[[ DATA, beginning ]]

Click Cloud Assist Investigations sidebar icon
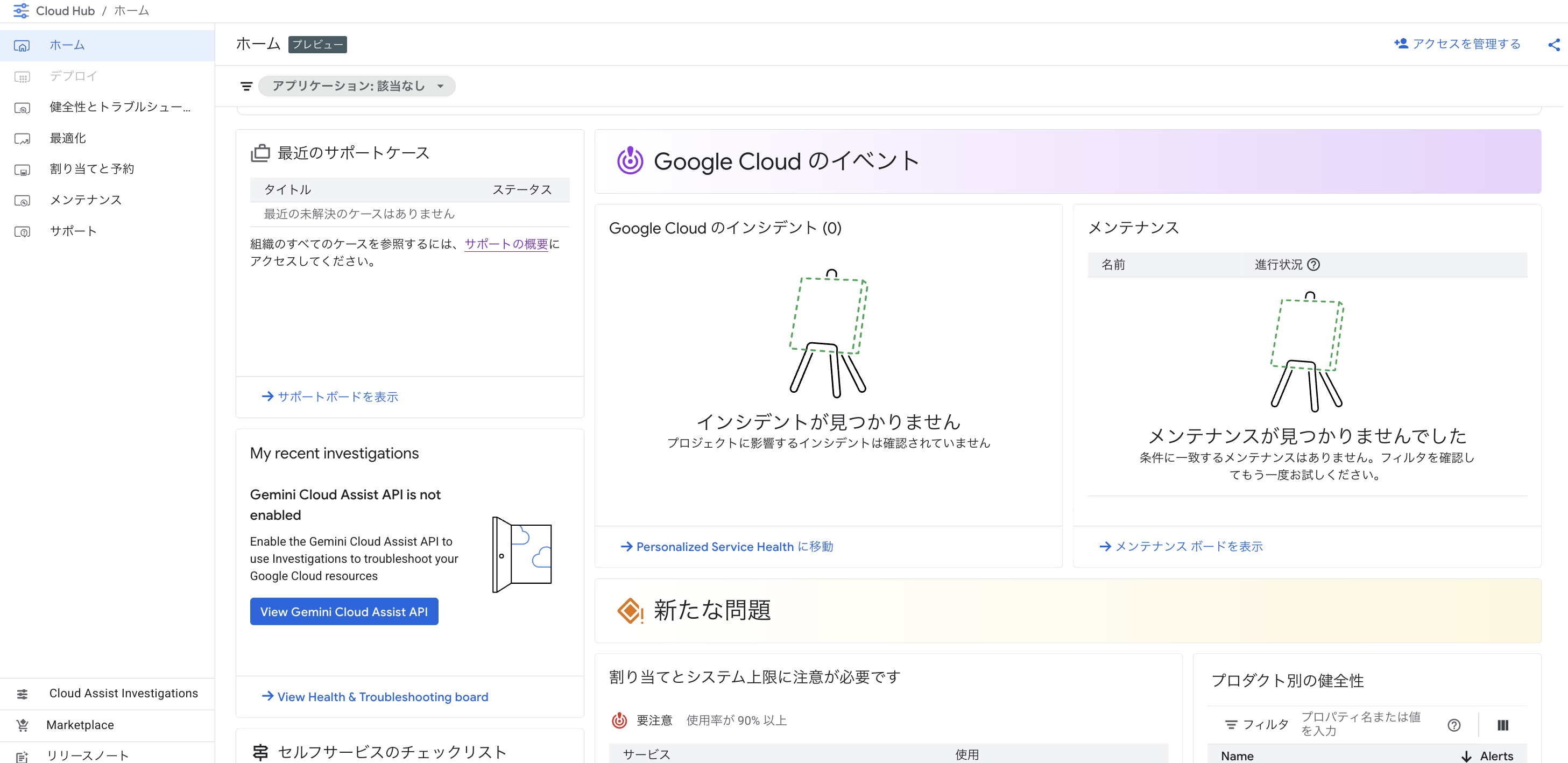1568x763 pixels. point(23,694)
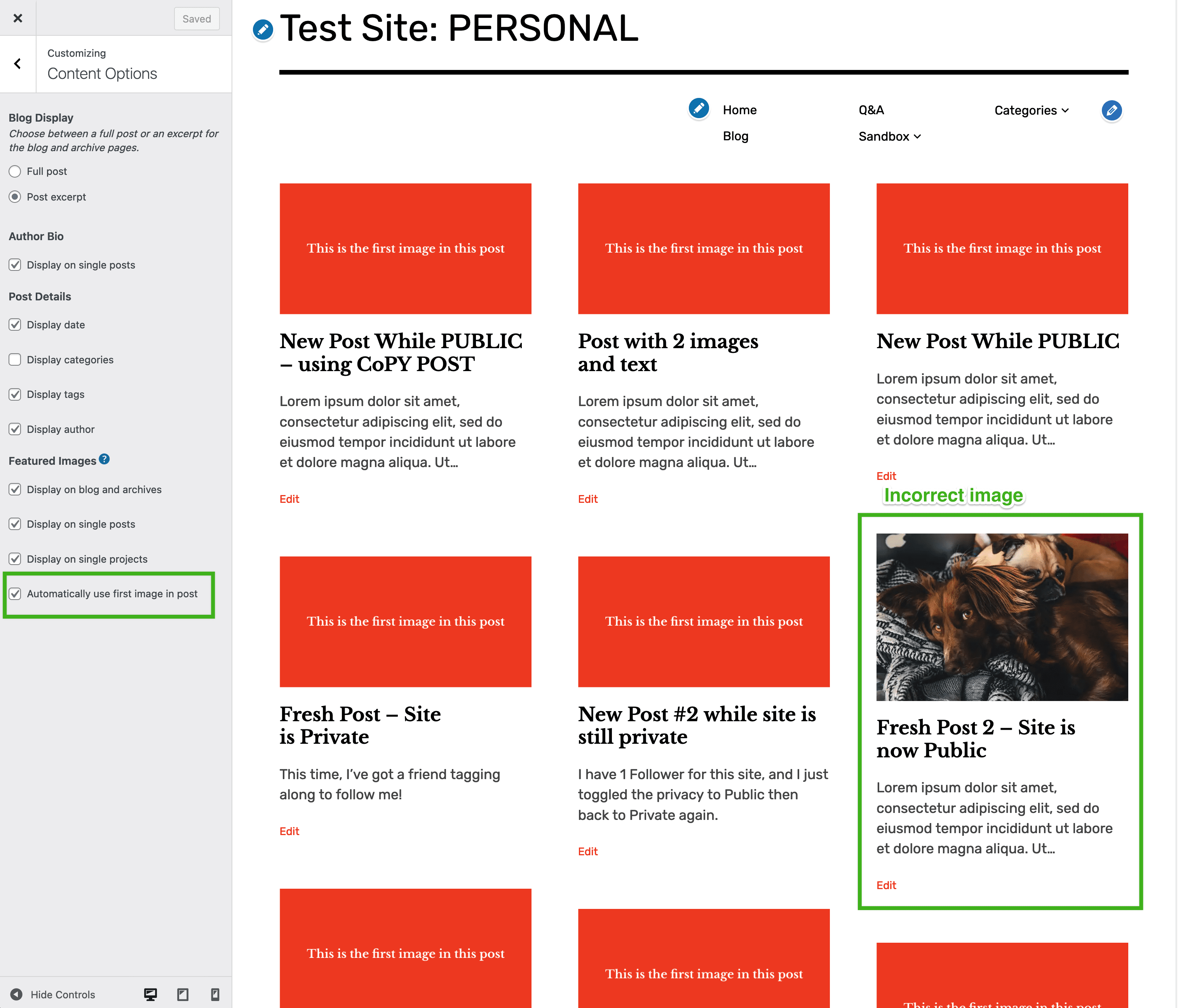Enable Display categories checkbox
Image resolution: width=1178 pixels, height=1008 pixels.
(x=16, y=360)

[[ DATA, end ]]

» AIM OF THE TASK
Retype the entries exactly, skipping every picture.

» ANSWER SECTION
Click Cloud Assist Investigations sidebar icon
1568x763 pixels. point(23,694)
Enable Display categories checkbox
Image resolution: width=1178 pixels, height=1008 pixels.
(x=16, y=360)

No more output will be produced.